El soñador

¡Ayer la soñé! ¡De pronto supe era ella! A la que siempre había estado buscando. Y ahora estaba ahí, sentada a mi lado, con una larga blusa negra y una falda corta también negra, su oscuro pelo largo y lacio le caía por el lado derecho, cubriéndole el hombro y el antebrazo. Platicamos largo rato sobre un tema que nos agradaba, reímos mucho y su sonrisa me trajo recuerdos vagos y extraviados, sus magros labios estaban cubiertos de esmalte rojo sangre y, cuando hablaba, mostraba las diminutas y radiantes perlas que por dientes poseía.

 

Durante todo ese incalculable tiempo no se levantó del sillón mullido ni cambio la posición de pierna derecha cruzada sobre la izquierda, de hecho, estuvo un poco inmóvil, aunque su vitalidad estaba a flor de piel. Yo me alejaba y acercaba a ella tratando de reconocerla, examinaba milimétricamente su rostro felino tratando de identificarla, no quería que ella notara que no sabía quién era, mientras sus ojos, profundamente grises, anotaban como destellantes brillantes, mi zozobra y extravío.

 

No quería que aquella plática terminara y deseaba extenderla lo más posible, mientras seguía pensando en mis adentros: ¿Quién es? Por supuesto que la conozco, de no ser así, no se diera esta plática tan amena. Su risa repleta de algarabía me daba a cada momento nuevos datos en torno a su identidad, pero al final, estos no eran suficientes para disipar mi duda.

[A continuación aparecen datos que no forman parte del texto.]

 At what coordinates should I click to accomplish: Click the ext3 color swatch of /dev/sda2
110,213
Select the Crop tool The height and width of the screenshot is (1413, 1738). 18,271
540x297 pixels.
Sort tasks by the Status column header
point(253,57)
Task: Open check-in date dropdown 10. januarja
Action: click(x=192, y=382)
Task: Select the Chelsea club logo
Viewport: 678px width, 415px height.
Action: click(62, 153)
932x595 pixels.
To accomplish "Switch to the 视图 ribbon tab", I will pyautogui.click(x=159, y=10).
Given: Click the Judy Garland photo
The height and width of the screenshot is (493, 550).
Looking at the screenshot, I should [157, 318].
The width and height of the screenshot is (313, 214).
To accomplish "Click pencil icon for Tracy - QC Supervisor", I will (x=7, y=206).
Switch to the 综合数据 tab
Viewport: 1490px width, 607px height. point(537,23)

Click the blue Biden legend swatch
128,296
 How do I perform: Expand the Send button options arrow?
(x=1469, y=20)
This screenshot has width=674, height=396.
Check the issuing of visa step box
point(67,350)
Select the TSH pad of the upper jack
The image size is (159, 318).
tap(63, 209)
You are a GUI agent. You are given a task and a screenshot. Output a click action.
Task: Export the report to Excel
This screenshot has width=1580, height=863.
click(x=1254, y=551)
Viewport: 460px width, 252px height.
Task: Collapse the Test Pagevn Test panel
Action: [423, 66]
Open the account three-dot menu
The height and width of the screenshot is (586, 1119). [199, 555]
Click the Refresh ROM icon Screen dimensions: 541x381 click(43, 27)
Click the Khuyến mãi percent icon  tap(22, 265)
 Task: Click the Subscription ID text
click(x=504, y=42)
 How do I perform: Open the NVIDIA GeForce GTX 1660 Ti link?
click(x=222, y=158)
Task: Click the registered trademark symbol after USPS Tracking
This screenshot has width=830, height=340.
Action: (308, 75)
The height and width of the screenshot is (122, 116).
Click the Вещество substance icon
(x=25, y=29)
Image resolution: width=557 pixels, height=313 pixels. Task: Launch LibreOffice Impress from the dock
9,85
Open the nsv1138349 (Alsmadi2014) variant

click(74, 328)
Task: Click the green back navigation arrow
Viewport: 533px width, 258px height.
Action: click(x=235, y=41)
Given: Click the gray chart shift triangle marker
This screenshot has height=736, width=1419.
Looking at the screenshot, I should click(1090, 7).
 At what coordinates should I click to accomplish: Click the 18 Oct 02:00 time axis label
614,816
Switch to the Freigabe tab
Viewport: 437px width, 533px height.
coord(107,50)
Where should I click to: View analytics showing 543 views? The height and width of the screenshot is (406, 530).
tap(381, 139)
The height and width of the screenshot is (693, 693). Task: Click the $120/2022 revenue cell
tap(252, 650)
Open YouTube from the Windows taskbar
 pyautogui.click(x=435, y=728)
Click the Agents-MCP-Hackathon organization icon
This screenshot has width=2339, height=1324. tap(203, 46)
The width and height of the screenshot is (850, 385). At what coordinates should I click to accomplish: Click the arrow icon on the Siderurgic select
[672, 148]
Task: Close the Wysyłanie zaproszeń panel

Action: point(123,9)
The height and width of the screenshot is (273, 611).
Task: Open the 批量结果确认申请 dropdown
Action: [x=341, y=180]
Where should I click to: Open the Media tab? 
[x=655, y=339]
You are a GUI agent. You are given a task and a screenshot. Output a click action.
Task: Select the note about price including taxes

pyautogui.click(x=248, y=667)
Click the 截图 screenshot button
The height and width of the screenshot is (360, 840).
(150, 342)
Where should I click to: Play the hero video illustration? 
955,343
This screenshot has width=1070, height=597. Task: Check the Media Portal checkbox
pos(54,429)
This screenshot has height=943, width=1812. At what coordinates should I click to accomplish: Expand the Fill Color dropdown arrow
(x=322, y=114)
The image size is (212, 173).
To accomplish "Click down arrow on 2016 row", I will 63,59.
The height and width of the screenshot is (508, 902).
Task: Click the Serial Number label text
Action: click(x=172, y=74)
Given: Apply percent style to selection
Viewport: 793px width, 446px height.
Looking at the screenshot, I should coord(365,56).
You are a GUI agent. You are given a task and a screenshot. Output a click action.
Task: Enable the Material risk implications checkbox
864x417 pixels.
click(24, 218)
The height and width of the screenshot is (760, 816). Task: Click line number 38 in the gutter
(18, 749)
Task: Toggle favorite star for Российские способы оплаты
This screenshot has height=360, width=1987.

De vez en cuando volteaba hacia la amarillenta pared y redescubría aquellas manchas de humedad que, desde mi infancia vi y traté siempre de interpretar a partir de sus formas abstractas y grasosas.

 

Y ya a estas alturas, con cierta desesperación, ponía el rostro entre mis manos preguntándome forzadamente ¿Quién es? ¿Quién es? No hubo respuesta, no logré recordarla, no pude hacer las conjeturas necesarias. De pronto, al notar que no lograba yo conjuntar remembranza alguna, me dijo con voz densa, sopesando cada palabra en una aletargada pronunciación que se escuchaba como un eterno y lejano eco: ¿No me recuerdas verdad? ¿No sabes quién soy ni de dónde vengo verdad?

 

Me quedé atónito ante esa voz embelesante. No me dio tiempo de contestar y sus ojos grises se tornaron en feroz mirada de lava que salió cual avalancha sobre mi ser desprevenido, envolviéndolo en una llamarada incandescente.

 

¡Noooo! Grite en alarido… Al final, sudoroso y desesperado, desperté en la misma cama de siempre que, por cierto, tampoco reconocí. Salí corriendo a la farmacia de la esquina, y recordando el título de una canción de Joaquín Sabina dije agitadamente a la encargada: ¿Tiene pastillas para no soñar?